A road-widening job on the Las Vegas Beltway and the 200 jobs it would create will be stalled for months as the case grinds its way through the federal courts.

Las Vegas Paving gave formal notice Friday that it would challenge a federal judge who ordered Clark County to award Fisher Sand and Gravel a contract to improve the northern Beltway.

Las Vegas Paving will file an appeal in about 60 days with the 9th U.S. Circuit Court of Appeals, said Jim Barker, the company’s attorney.

The main question is whether U.S. District Judge Robert Jones overreached by imposing a bid award rather than letting county commissioners handle it, Barker said.

“Did the judge have the authority to do what he did in light of the evidence presented to him?” he said.

Barker estimates it will be at least a year before the appeal is heard. Until then, the county can’t hire a contractor to improve the Beltway section in the midst of the dispute, Barker said.

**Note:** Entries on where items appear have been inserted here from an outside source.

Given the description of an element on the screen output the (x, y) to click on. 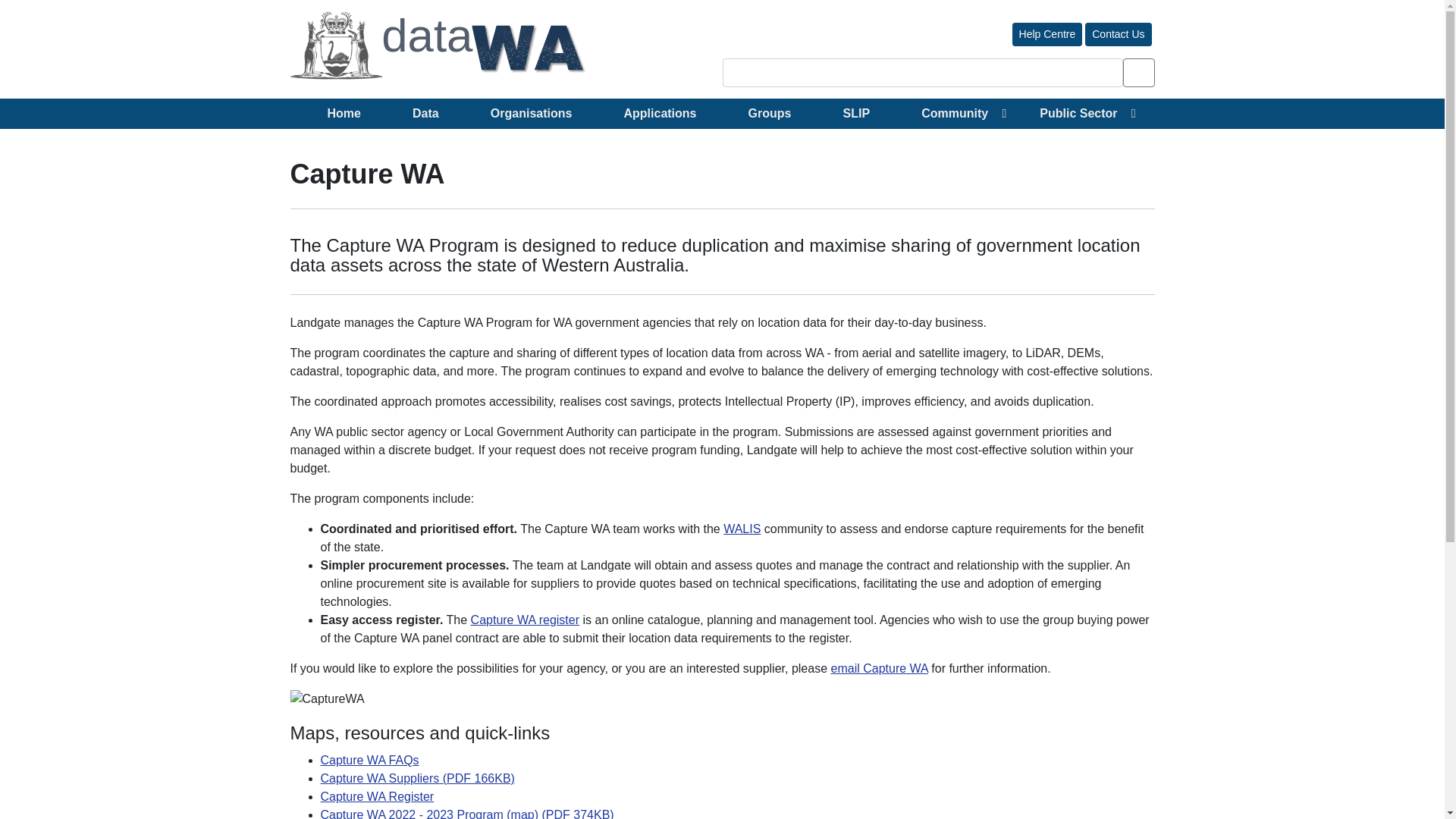
Capture WA Register (376, 796)
Applications (659, 113)
Contact Us (1117, 33)
Groups (769, 113)
SLIP (856, 113)
Help Centre (1047, 33)
WALIS (741, 528)
Search (1138, 72)
Organisations (531, 113)
Public Sector (1077, 113)
Help Centre (1047, 33)
Groups (769, 113)
Applications (659, 113)
Dataset (425, 113)
Public Sector (1077, 113)
Given the description of an element on the screen output the (x, y) to click on. 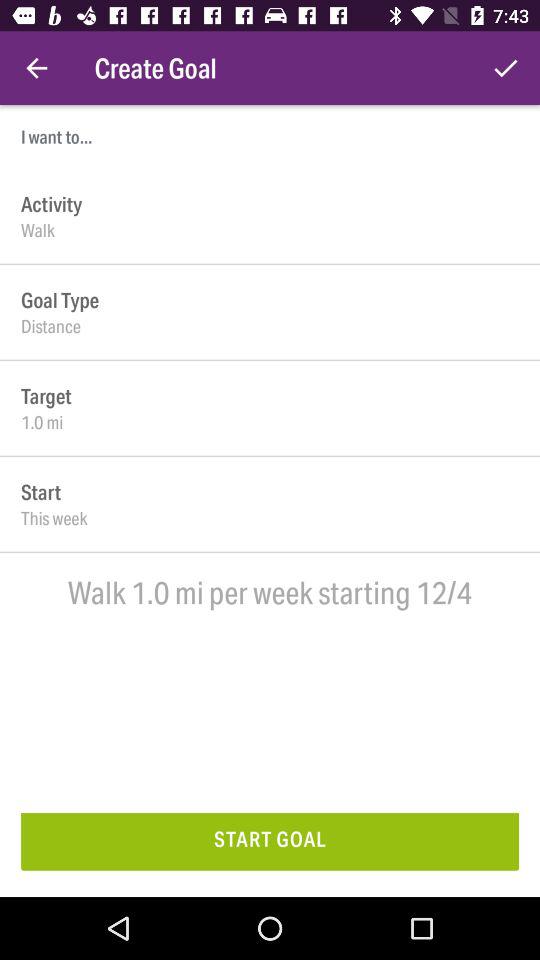
tap the icon next to create goal icon (36, 68)
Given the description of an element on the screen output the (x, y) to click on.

Fisher and Las Vegas Paving were vying to do improvements on the Beltway between Decatur Boulevard and Tenaya Way.

Commissioner Steve Sisolak said he’d prefer not waiting to generate much-needed jobs.

He suggests taking the $120 million earmarked for this project and spending it on a different roadway in a different part of the valley.

“I would like to explore with our legal counsel doing a completely unrelated project and creating jobs and getting some work done while this thing works its way through the legal process,” Sisolak said.

The pending appeal is the latest round in a legal battle that has dragged on for almost a year. The tussling has gotten increasingly combative, with commissioners being accused of bias and acting corruptly.

Last year, commissioners awarded Las Vegas Paving the Beltway contract, even though Fisher bid $4.6 million less.

Fisher’s attorney Stan Parry had accused commissioners of having a pro-union bias because Las Vegas Paving is a union shop and Fisher is not. Parry couldn’t be reached for comment Friday.

Parry had also argued that Fisher was denied due process the second time commissioners rejected the contractor. He said Sisolak blindsided Fisher by citing violations the company had incurred — for pollution, job safety lapses and tax fraud — without giving executives a chance to respond.

Jones in September ordered the bid to be reconsidered, and that Commissioners Sisolak and Tom Collins would not participate. He also ruled that Fisher must be allowed to screen all questions beforehand.

Commissioners decided to scrap the project and take new bids on a modified version that improved the same stretch of Beltway and added an interchange. The judge viewed this maneuver as defying his order. He accused the commission of being biased toward unions and acting corruptly. On Jan. 5, he ordered the county to award Fisher the contract.

Barker said accusations of union bias don’t hold up because the county has awarded 65 percent of publics works projects in the past two years to non-union contractors.

“That’s just not true,” Barker said.